» Instruction 1
Rewrite the paragraph beginning "Redis commands are invoked" from the text on calling Redis commands as a short list, keeping its main facts.
» Instruction 2
Carry on the text about calling Redis commands from the point where it stops.

» Reading text
------------------------------------------------------------

Calling Redis commands

The high level API to access Redis is the sum of the RedisModule_Call()
function, together with the functions needed in order to access the
reply object returned by Call().

RedisModule_Call uses a special calling convention, with a format specifier
that is used to specify what kind of objects you are passing as arguments
to the function.

Redis commands are invoked just using a command name and a list of arguments.
However when calling commands, the arguments may originate from different
kind of strings: null-terminated C strings, RedisModuleString objects as
received from the argv parameter in the command implementation, binary
safe C buffers with a pointer and a length, and so forth.

For example if I want to call INCRBY using a first argument (the key)

------------------------------------------------------------

» Dataset extract
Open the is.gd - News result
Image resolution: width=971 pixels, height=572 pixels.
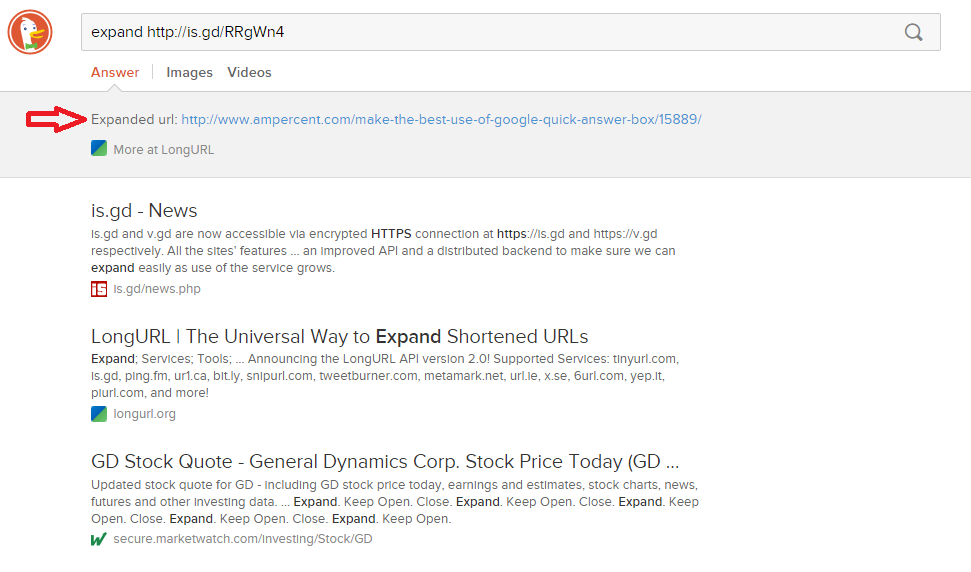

------------------------------------------------------------

» Expected output 1
- A Redis command is invoked with only a command name and a list of arguments.
- The arguments can come from different kinds of strings, including:
  - null-terminated C strings
  - RedisModuleString objects received from the argv parameter in the command implementation
  - binary-safe C buffers given as a pointer and a length

» Expected output 2
a string received in the argument vector argv, which is an array
of RedisModuleString object pointers, and a C string representing the
number “10” as second argument (the increment), I’ll use the following
function call:

RedisModuleCallReply *reply;
reply = RedisModule_Call(ctx,"INCR","sc",argv[1],"10");

The first argument is the context, and the second is always a null terminated
C string with the command name. The third argument is the format specifier
where each character corresponds to the type of the arguments that will follow.
In the above case "sc" means a RedisModuleString object, and a null
terminated C string. The other arguments are just the two arguments as
specified. In fact argv[1] is a RedisModuleString and "10" is a null
terminated C string.

This is the full list of format specifiers:

c – Null terminated C string pointer.
b – C buffer, two arguments needed: C string pointer and size_t length.
s – RedisModuleString as received in argv or by other Redis module APIs returning a RedisModuleString object.
l – Long long integer.
v – Array of RedisModuleString objects.
! – This modifier just tells the function to replicate the command to slaves and AOF. It is ignored from the point of view of arguments parsing.

The function returns a RedisModuleCallReply object on success, on
error NULL is returned.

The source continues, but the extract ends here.